**WHAT THE TASK ASKS:**
According to the excerpt on South Dakota teacher pay, why did Governor Daugaard reject cost of living as an excuse for the state's low teacher salaries? Answer in one to three sentences.

**DOCUMENT SECTION:**
☆ ☆ ☆ ☆ ☆
The illiterate SDGOP spin blog is back to appealing to the Cost of Living Fairy to justify South Dakota’s low teacher pay.

In January 2016, when Governor Dennis Daugaard came out in support of a half-penny sales tax to raise South Dakota teacher pay from last in the nation to something closer to competitive with surrounding states, he dismissed cost of living as an excuse for our perennially low pay:

The bad news is: the gap is getting worse. We compete with our surrounding states for teachers, and we are falling farther behind them. Ten years ago South Dakota’s average teacher salary was about $2000 a year behind North Dakota. We were 51st in teacher pay and they were 49th. Montana was 47th and Nebraska was 42nd.

Today we are still closest to North Dakota among our surrounding states, but the gap is not $2000. It is $8000. We still rank 51st. North Dakota has moved to 36th. Montana to 28th. Nebraska 32nd.

And even when you adjust for cost of living, South Dakota falls behind our surrounding states. We are closest to North Dakota, but nearly $6000 behind. After adjusting for cost of living, South Dakota is nearly $10,000 behind Minnesota.

If South Dakota wants to maintain high student achievement, we need a new generation of high quality teachers. And we’re not going to get them unless we become more competitive with surrounding states. And when you delve into the numbers you reach the conclusion that the only way to become more competitive is to increase our state’s average teacher salary… [Gov. Dennis Daugaard, State of the State Address, Pierre, SD, 2016.01.12].
☆ ☆ ☆ ☆ ☆
**INFORMATION GIVEN:**
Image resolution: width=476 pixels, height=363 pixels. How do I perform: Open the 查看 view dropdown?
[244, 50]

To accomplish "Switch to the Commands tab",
☆ ☆ ☆ ☆ ☆
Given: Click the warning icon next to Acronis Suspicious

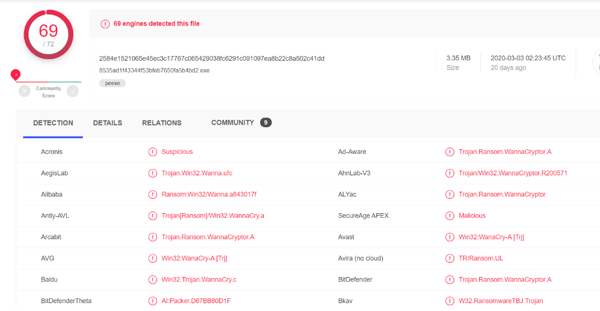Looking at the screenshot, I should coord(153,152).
☆ ☆ ☆ ☆ ☆
**TASK ANSWER:**
He pointed out that South Dakota still falls behind its surrounding states even after salaries are adjusted for cost of living. It is nearly $6000 behind North Dakota, its closest neighbor in pay, and nearly $10,000 behind Minnesota.